Involvement of SMARCB1 in Inherited Predisposition to Schwannoma, Meningioma and Rhabdoid Tumours

Abstract

Meningiomas are benign tumors of the meninges and make up one third of all primary CNS tumors in adults. Schwannomas are benign nerve sheath tumors that can occur on nearly all nerves but are most predominant on the vestibular nerve. Around 1 in 300 people develop a symptomatic meningioma in their lifetime and 1 in 500 develop a schwannoma. Rarely both meningiomas and schwannomas occur at multiple sites, usually occurring in patients with neurofibromatosis 2 (NF2). NF2 accounts for around 3-5% of all cases of schwannoma and 2-3% of people with meningiomas. However, not all multiple site cases are accounted for by NF2 germline mutations. The SWI/SNF chromatin remodeling complex gene, SMARCB1, is a cause of schwannomatosis disease.
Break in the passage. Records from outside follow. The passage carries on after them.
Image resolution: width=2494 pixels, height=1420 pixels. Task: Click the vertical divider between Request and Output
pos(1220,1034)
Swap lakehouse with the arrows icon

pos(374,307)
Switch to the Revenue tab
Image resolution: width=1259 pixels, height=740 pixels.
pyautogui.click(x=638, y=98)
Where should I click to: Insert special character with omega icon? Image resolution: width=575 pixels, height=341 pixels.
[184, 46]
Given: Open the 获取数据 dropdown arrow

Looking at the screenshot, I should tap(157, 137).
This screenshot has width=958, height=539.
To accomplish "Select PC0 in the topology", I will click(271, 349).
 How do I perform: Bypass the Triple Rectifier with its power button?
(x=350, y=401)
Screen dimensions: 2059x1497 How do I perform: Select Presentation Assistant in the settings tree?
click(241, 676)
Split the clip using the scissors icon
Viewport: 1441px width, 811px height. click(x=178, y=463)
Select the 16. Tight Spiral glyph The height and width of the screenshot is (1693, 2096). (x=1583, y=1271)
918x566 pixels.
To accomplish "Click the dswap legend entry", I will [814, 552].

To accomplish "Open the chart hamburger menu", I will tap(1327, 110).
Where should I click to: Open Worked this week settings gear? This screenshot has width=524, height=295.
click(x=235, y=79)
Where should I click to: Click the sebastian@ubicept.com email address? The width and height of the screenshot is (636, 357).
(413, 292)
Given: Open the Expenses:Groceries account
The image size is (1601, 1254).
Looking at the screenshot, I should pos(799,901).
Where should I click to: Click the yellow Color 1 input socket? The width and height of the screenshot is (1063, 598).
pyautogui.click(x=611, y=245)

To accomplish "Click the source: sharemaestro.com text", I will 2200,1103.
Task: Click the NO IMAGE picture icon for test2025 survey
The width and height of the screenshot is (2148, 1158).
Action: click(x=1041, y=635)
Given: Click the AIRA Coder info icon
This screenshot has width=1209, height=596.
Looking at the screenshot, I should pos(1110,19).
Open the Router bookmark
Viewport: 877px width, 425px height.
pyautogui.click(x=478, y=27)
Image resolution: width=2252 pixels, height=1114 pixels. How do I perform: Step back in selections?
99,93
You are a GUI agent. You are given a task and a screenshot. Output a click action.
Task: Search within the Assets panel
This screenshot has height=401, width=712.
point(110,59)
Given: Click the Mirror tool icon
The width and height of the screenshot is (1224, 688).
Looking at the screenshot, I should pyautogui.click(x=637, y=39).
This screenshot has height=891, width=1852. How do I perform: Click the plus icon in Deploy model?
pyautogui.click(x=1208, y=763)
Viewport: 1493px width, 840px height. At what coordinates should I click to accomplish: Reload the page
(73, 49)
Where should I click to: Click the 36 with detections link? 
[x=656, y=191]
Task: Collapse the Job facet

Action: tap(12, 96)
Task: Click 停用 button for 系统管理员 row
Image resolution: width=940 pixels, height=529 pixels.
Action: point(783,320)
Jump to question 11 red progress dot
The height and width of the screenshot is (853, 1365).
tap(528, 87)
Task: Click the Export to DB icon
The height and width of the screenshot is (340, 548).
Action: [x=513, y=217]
SMARCB1 mutations account for around ∼50% of familial cases of schwannomatosis and ∼10% of sporadic cases. We have identified SMARCB1 germline mutations in 14/31 (45%) families with multiple affected individuals and 15/123 (12%) sporadic cases. The presumed pathogenic 3’ untranslated region mutation c.*82C>T was found in 6 families. Many schwannomatosis related SMARCB1 mutations occurred in extreme ends of the gene and were presumed hypomorphic. Meningiomas occur rarely in schwannomatosis disease (only in 2/55 individuals with SMARCB1 mutations). Sequencing of SMARCB1 in 37 cases of multiple cranial meningiomas and 14 cases of spinal meningioma (5 familial) failed to identify any germline mutations. We will also present data on germline testing of around 100 cases of malignant rhabdoid tumour.